In my younger days, the gym was my second home. I worked out seven days a week, two hours a day, 364 days a year… and that’s only because L.A. Fitness was closed on Christmas day. But it’s hard to maintain a schedule like that when you’re responsible for another life and, when our daughter was born, my routine became all about taking care of her.

Motherhood is an exercise all its own, but it was never enough for me. I’d sneak out whenever a window of opportunity presented itself and be grateful for the time I had, all while convincing myself that the lull was only temporary.

I was wrong.

Though my workouts are not nearly what they once were, they are something I refuse to give up. Not only is it a vain maneuver to control my weight, but it has also allowed me to burn off an extraordinary amount of unwanted anxiety. In other words, I need to go to the gym to maintain whatever is left of my sanity. Even so, the physical results are no longer visible. There seems to be more flesh and less muscle. It’s like my body is at war with my eyes and waving a hideous flag of victory in my face EVERY FUCKING DAY. I feel like a loser: the biggest loser… the one who never wins.

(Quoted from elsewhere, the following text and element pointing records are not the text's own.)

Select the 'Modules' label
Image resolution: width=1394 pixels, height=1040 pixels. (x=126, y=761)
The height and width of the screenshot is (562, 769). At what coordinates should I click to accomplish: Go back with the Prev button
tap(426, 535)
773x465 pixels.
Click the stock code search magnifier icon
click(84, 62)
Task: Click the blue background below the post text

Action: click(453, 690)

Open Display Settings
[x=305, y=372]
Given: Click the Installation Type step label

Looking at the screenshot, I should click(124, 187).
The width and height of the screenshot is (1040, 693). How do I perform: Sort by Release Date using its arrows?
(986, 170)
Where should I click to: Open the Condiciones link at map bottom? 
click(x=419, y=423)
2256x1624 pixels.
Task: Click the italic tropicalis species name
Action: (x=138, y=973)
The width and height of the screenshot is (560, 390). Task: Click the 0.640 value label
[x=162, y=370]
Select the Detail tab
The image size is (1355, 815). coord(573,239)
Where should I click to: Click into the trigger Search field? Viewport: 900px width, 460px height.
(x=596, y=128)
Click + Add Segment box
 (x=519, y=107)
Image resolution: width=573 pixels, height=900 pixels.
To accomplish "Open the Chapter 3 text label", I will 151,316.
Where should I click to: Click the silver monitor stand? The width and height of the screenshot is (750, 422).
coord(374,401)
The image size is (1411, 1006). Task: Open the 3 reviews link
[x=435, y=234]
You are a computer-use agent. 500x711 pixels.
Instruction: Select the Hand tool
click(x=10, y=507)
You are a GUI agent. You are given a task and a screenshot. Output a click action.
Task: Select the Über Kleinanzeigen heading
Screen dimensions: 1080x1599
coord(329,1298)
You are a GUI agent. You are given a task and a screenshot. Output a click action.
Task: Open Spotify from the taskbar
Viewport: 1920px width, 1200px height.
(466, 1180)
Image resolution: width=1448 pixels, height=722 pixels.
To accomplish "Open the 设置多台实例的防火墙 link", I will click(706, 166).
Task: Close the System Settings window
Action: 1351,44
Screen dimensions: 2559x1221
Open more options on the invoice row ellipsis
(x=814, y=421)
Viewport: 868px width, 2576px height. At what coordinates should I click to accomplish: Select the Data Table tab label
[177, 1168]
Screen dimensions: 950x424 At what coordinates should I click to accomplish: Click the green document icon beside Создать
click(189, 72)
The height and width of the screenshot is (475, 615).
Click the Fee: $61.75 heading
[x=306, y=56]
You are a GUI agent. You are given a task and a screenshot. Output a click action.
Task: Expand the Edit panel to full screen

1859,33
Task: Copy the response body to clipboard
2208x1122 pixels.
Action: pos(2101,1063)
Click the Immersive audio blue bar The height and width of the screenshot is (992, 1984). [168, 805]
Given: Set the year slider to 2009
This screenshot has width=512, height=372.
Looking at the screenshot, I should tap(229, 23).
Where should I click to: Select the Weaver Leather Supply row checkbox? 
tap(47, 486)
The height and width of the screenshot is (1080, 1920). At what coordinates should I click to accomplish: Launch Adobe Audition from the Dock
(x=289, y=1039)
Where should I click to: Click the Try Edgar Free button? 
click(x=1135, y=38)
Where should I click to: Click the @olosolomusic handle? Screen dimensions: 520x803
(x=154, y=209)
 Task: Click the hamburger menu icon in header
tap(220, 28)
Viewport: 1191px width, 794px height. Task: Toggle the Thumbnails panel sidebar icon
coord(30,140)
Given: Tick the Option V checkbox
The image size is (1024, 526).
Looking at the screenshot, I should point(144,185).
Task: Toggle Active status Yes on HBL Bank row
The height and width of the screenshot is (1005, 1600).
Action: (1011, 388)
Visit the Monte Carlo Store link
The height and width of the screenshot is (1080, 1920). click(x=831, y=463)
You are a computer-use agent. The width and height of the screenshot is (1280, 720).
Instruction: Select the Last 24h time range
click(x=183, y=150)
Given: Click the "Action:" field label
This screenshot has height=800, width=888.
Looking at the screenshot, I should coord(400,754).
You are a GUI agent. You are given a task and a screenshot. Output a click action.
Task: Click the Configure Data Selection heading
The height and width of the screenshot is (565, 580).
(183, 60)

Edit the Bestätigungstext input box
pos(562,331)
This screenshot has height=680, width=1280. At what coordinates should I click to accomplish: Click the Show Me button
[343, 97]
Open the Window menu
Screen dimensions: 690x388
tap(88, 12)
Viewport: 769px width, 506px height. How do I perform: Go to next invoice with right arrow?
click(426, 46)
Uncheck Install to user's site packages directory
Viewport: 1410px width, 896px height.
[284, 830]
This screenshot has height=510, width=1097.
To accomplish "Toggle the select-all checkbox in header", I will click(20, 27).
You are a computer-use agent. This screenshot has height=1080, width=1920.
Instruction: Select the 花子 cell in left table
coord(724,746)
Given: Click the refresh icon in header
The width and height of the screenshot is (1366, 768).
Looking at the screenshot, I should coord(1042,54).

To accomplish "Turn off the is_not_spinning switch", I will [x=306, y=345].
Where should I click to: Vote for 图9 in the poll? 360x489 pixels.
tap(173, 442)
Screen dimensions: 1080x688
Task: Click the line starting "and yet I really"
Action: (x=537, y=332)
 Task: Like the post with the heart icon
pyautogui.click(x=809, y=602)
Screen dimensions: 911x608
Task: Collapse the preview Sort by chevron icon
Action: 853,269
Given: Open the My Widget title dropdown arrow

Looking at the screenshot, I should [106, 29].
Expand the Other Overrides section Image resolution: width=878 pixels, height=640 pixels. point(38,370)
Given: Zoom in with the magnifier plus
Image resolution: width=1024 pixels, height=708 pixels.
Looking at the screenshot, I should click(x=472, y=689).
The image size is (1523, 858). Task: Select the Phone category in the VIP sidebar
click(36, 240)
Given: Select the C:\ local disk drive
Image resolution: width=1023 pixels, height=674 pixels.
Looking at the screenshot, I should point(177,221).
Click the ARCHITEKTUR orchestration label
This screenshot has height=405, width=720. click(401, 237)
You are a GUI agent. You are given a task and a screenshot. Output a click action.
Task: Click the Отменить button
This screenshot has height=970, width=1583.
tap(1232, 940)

Oh sure, my party-infused banter online is convincing, but the truth is that I barely drink enough alcohol to kill a fish and only smoke when my hair is on fire. I haven’t eaten red meat since my 27th birthday, rarely touch fried foods, and only over-indulge on granular bait when Aunt Flo makes a pit stop at my menopausal door. Still, I am terrified of becoming overweight and fighting the inevitable certainty tooth and nail.

For the love of elasticity, please tell me I’m not alone!

It is assumed that women who are petite do not understand the compulsion to be thin, that we were born that way and—”Oh, poor you for not being able to zip up your undersized jeans.” The truth is that a lot of us struggle to be thin, even when we already are. And, though it may seem like a shallow objection to complacency, it is an honest concern for those of us tackling the blockade that IS our own fucking pants.

We all know that metabolism slows down as you age, but until it happens to you, the reality is hard to fathom. We see what we see and discipline ourselves accordingly, but I am living proof that things aren’t always as they seem, which is why we should never judge a book by its cover.

It is an egotistical pickle, and it if it were tangible, I’d probably eat it.